ZNV-Blog: Vor der Senf.app hast Du digitale Marktplätze für die Chemiebranche aufgebaut. Mit Beteiligungsplattformen hat das erstmal wenig zu tun. Wie bist Du auf die Idee gekommen? 

Pascal: Mir war Purpose schon immer sehr, sehr wichtig. Also ich wollte eigentlich schon immer was tun, was einen Impact hat – für mich selbst, aber eben auch gesellschaftlich. Das war damals bei der Bayer AG oder Covestro aber nicht so der Fall. Als ich dann in Amsterdam in einem Team digitale Marktplätze geschaffen habe, konnte ich zwar mit meiner Arbeit einiges bewegen, aber nicht mit dem Geschäftsmodell, das wir verfolgt haben.
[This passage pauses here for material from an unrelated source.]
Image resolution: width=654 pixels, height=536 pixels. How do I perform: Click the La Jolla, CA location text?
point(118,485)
Auf der anderen Seite war ich sehr begeistert von der Stadtplanung in Amsterdam oder generell in den Niederlanden. Das ist dort ein völlig anderes Lebensgefühl, weil alles sehr menschenzentriert ist. Gemeinsam mit Christian, Tassilo und Oscar bin ich dann der Frage nachgegangen, wie sich diese menschenzentrierten, kulturellen und politischen Dimensionen digital abwägen und darstellen lassen. Gestartet sind wir damals mit Senf.Koeln, um eine Plattform zu schaffen, auf der alle Bürger:innen jederzeit ihre Ideen teilen können. Mittlerweile besteht das Kernteam aus sechs Leuten und unsere Plattform fokussiert sich auf die Begleitung von digitaler Beteiligung bei konkreten Planungsprojekten. 

ZNV-Blog: Wenn es um Themen wie Mobilität und Verkehr geht, wird es schnell mal hitzig. Hand aufs Herz: Wie oft musstet ihr mit Verweis auf die Netiquette-Regel in Euren AGB schon die Notbremse ziehen? 
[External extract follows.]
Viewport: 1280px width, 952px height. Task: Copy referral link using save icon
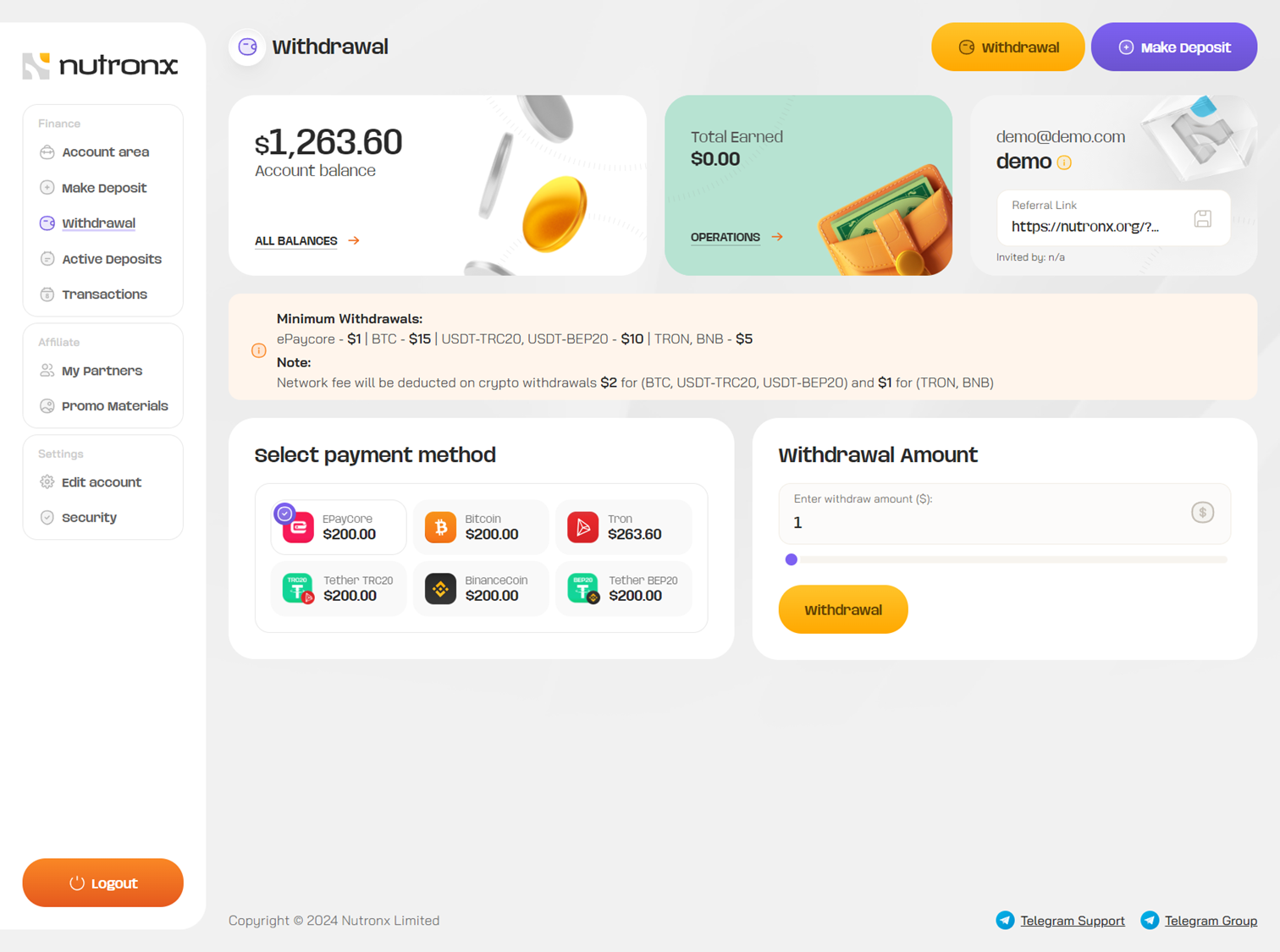tap(1202, 219)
Pascal: Ich weiß nicht, ob es am positiven Framing oder an unserem Aufruf liegt, nett und freundlich zueinander zu sein und konstruktiv miteinander zu diskutieren. Aber obwohl wir in den vergangenen vierzehn Monaten einige polarisierende Projekte begleitet haben, mussten wir nur drei Statements löschen. DREI! Das ist doch der Wahnsinn, oder?!